You will be redirected back to your article in seconds

Feel-good pics make strong showing for SAG

Award Season Focus: The Actor & The Actress

When it comes to the tenor of the films the Screen Actors Guild membership chose for their nominees this year, an emphasis on humor won out over darker-toned subjects.

Among the noms for the SAG Awards’ version of best picture, which recognizes a performance by a cast, are the lighthearted silent pastiche “The Artist,” the raucous summer hit “Bridesmaids,” the bittersweet dramedy “The Descendants,” the colorfully drawn civil-rights saga “The Help,” and Woody Allen’s latest confection, “Midnight in Paris.”

“It’s an interesting phenomenon this year,” says Los Angeles Film Festival artistic director David Ansen. “I think maybe people are so oppressed by the economy, they want to have a good time and are turning to either comedies or feel-good movies. It’s probably the frothiest bunch of films in a long time.”

USA Today film critic Claudia Puig argues it could also just be about the membership “being tired of serious films about weighty subjects that seem aimed squarely at getting awards.”

When it comes to individual performance races, though, there is a mixture of new names and established faces.

**Records supplied**
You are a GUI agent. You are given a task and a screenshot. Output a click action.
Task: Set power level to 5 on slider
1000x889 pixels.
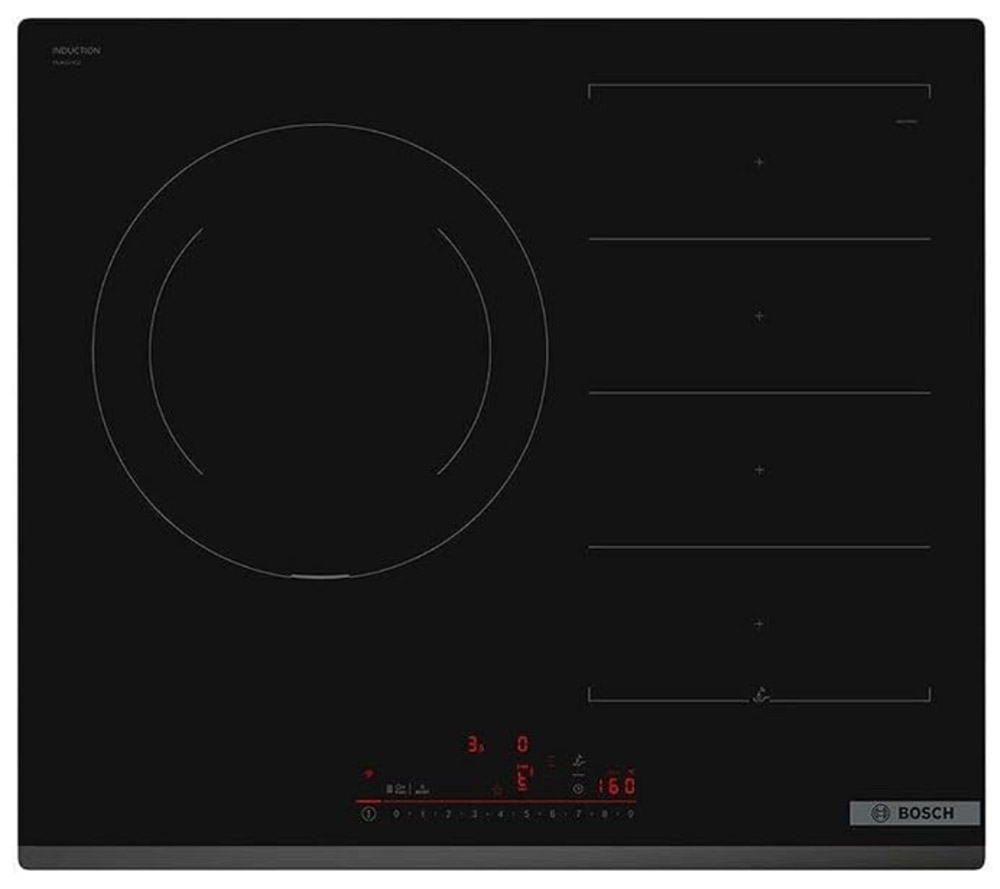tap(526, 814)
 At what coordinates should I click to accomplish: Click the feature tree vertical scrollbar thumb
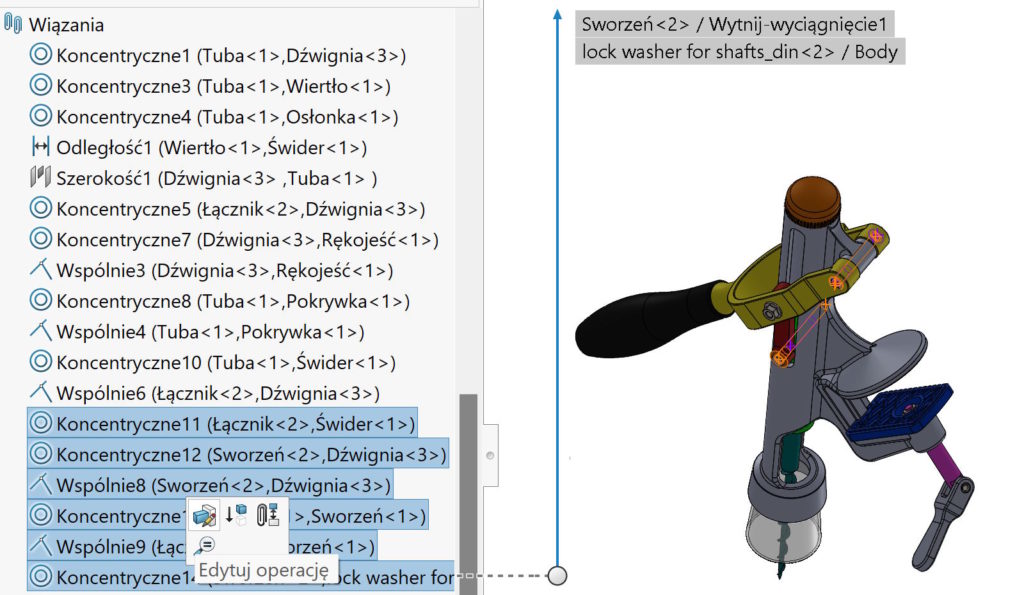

**Given task 1**
In the article about this year's SAG Award nominees, what position does David Ansen hold?
**Given task 2**
Extend the article about this year's SAG Award nominees past its final sentence.

**Written response 1**
He is the artistic director of the Los Angeles Film Festival.

**Written response 2**
Though A-listers George Clooney (“The Descendants”), Brad Pitt (“Moneyball”) and Leonardo DiCaprio (“J. Edgar”) mark the lead actor category, what popped out was the inclusion of Mexican actor Demian Bichir for his understated turn as an undocumented alien living in East L.A. in “A Better Life.”

“That was a happy surprise,” says Puig. “Often these nominees are mainstream actors, but Bichir is certainly not a household name. It was a wonderful performance.”

The category boasts another newcomer as well — Jean Dujardin as a silent film star in “The Artist” — but he’s been riding a wave of awards hype. “He and Jessica Chastain are kind of the belles of the ball this year,” says Ansen.

Supporting actress contender Chastain — up for her turn as a guileless sexpot in “The Help” — was wildly busy in 2011 with six films and likely could have been nominated for her perf in two or three of the pics.

The supporting actress category is a deep bunch, starting with Melissa McCarthy for her gonzo turn as a raunchy pal in “Bridesmaids.” The other nominees include Janet McTeer, as a 19th century cross-dresser in “Albert Nobbs”; Berenice Bejo as a rising movie star in “The Artist”; and Octavia Spencer as spitfire maid Minny in “The Help.” It’s the second SAG appearance for McTeer, who earned a lead actress nom in 2000 for her breakthrough movie, “Tumbleweeds.”

First-timers in the supporting actor bunch include comedy guy Jonah Hill as serious baseball stats man Peter Brand in “Moneyball,” and Armie Hammer, building on his breakout success in “The Social Network” with another real-life turn, as Hoover confidant Clyde Tolson in “J. Edgar.”

They’re joined by three acting stalwarts who are SAG Award returnees: Kenneth Branagh (as Laurence Olivier in “My Week With Marilyn”), Nick Nolte (as a redemption-seeking father in “Warrior”) and Christopher Plummer (as a late-to-come-out gay dad in “Beginners”).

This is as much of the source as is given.